Durch die Zusammenarbeit in Teams kann in der Regel ein besseres Ergebnis erzielt werden, das mehr ist als die Summe der Einzelleistungen. Damit rückt die Fragestellung in den Vordergrund, wie Teams am besten unterstützt werden müssen, damit diese gute Leistung erbringen, innovativ und anpassungsfähig aber zugleich auch zufrieden und engagiert sind. Somit stellt sich die Frage, welche Faktoren die Leistung, die Zufriedenheit und das Commitment von Teams nachhaltig beeinflussen.

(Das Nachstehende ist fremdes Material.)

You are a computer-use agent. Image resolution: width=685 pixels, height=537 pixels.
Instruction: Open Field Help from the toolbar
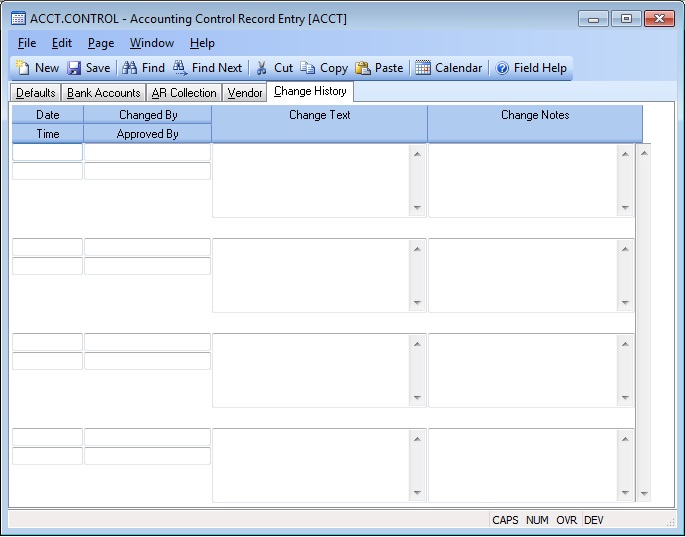tap(503, 68)
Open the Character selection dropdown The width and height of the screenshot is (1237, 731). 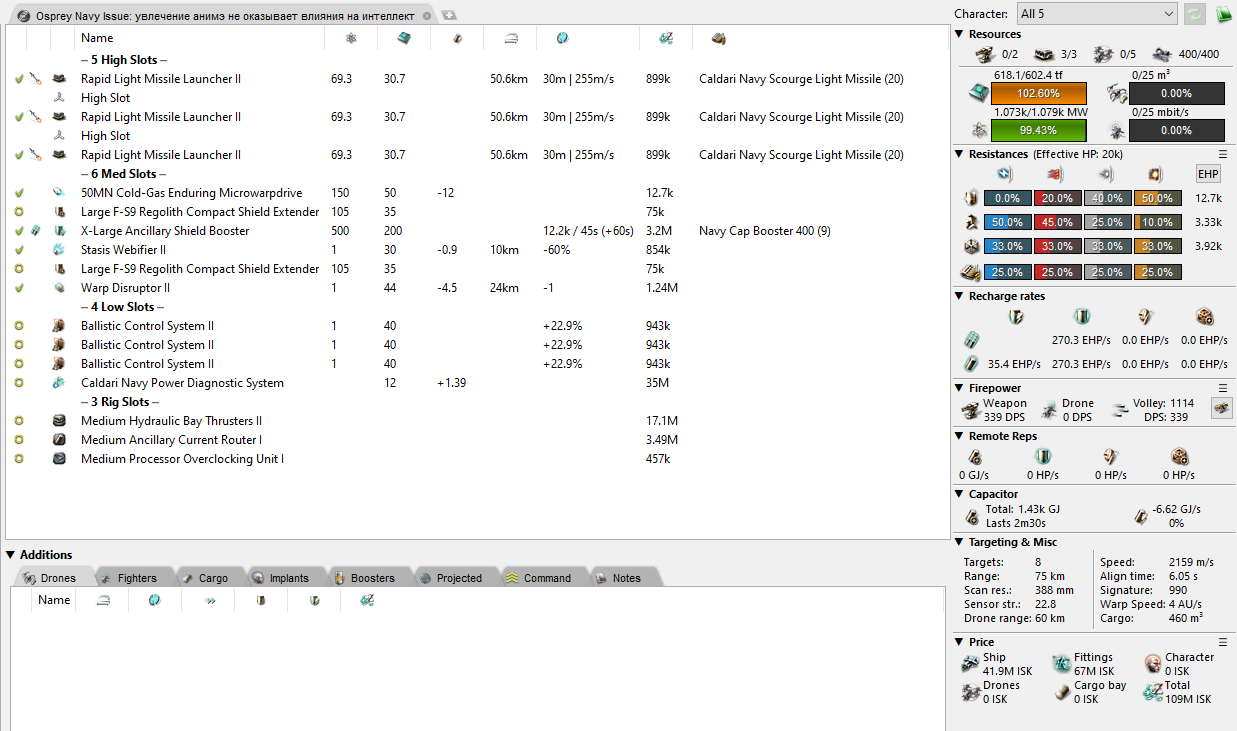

Forschungsergebnisse der Universität St. Gallen zeigen, dass die regelmäßige und strukturierte Analyse und Diskussion anhand der 12 aufgelisteten Faktoren im Team zu einer Verbesserung der Teamreflexion führen. Eine gute Teamreflexion wiederum hilft den Teams, ihre Performance (= angemessene Arbeitsabläufe und Ergebnisse) sowie ihre Belastbarkeit (= angemessene Reaktion auf unvorhergesehene Ereignisse und Lernen aus diesen Erfahrungen) zu verbessern.

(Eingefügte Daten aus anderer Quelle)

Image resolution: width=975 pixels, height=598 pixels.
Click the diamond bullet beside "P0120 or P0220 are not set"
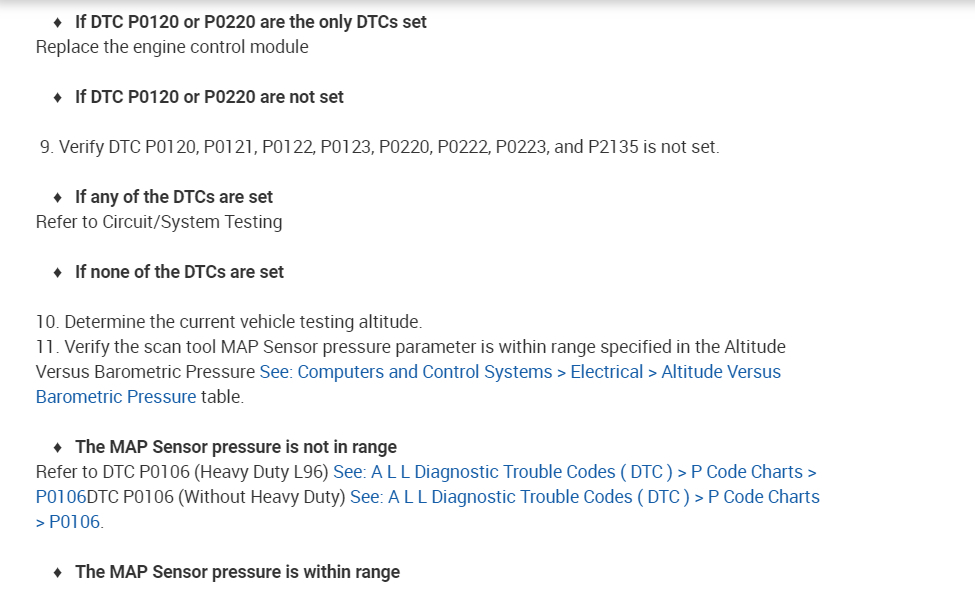click(58, 97)
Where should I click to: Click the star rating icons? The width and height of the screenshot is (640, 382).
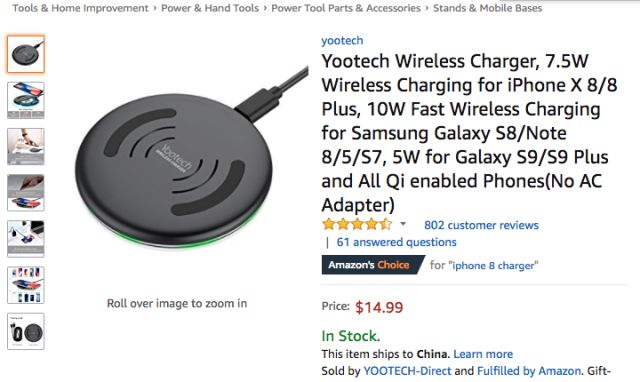tap(357, 224)
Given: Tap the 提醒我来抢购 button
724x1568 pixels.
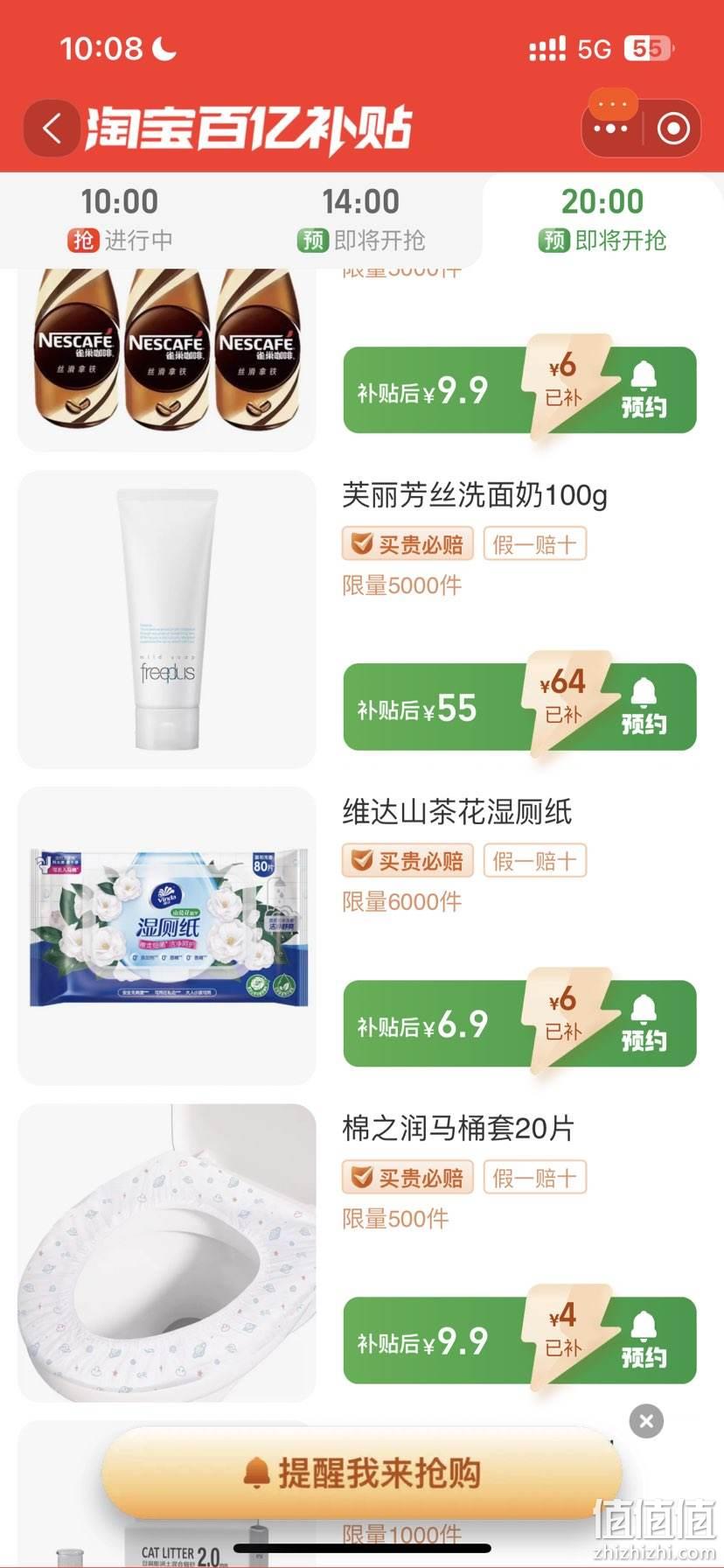Looking at the screenshot, I should 362,1474.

Die Checkliste stellt 12 wichtige Schlüssel-Einflussfaktoren vor, die Teams in dynamischen Umfeldern erfolgreicher machen.

Führungskräfte von selbstorganisierten Teams sollten sich fragen:

  • Wie stelle ich das optimale Team zusammen und manage die Zusammensetzung im Zeitverlauf?
  • Wie unterstütze ich das Team beim Finden und Leben ihrer "Spielregeln"?
  • Wie baue ich Vertrauen auf – zu mir und zu den Teammitgliedern untereinander?
  • Wie gewähre ich dem Team maximalen Verantwortungsspielraum – und bin doch trotzdem im Hintergrund als "Notnagel" bereit?
  • Wie definiere ich mich selbst als "Konflikt-Coach"? Wann mache ich Konflikte zum Thema? Wie spreche ich sie an? Moderiere ich oder gebe ich die Bearbeitung in das Team?
  • Wie unterstütze ich die Teammitglieder und das Team beim Lernen und Wachsen?

Teamverantwortung

Bei der erfolgreichen Teamentwicklung von (selbstorganisierten) Teams sollte das Mindset und die Haltung dahinter stehen, dass die Führungskraft die Themen transparent macht und dann maximal mögliche Verantwortung in das Team gibt – immer in Abhängigkeit des Reifegrads des Teams. Brauchen die Teammitglieder mehr Intervention, liefert die Führungskraft diese – aber nur so viel wie gerade nötig. Die Führungskraft ist der klassische Sparringspartner bzw. Teammentor.

Darüber hinaus führt die Führungskraft mit dem Team und den einzelnen Mitgliedern auf deren Stärken fokussierte, wertschätzende und wachstumsorientierte Gespräche und gibt und nimmt konstruktives Feedback. Dies alles ist für viele Führungskräfte eine extreme Herausforderung – sind sie doch völlig anderes Arbeiten gewöhnt. Aber Teampotenziale lassen sich am besten auf der Kommunikations- und Teamebene heben!